Task details: Out of the lines below, please list those that hold the string "agent".

Extracted records:
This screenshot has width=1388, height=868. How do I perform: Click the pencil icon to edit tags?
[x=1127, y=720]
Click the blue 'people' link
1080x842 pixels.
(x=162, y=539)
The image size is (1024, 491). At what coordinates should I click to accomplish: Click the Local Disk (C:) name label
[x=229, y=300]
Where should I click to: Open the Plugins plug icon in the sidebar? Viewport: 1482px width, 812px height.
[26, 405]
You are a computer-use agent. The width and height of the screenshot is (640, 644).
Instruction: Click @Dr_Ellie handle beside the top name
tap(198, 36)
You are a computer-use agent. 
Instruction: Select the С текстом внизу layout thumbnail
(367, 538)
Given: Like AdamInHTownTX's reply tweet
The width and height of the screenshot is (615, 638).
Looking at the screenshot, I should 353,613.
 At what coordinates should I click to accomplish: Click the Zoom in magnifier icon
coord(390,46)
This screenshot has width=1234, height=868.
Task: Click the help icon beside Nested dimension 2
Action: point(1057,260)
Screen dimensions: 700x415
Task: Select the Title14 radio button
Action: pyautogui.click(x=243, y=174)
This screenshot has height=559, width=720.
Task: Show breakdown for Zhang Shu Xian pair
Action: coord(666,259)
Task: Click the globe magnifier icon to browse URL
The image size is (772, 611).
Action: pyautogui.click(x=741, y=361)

Output of the exercise:
You are a computer-use agent. The width and height of the screenshot is (640, 644).
You are a computer-use agent. 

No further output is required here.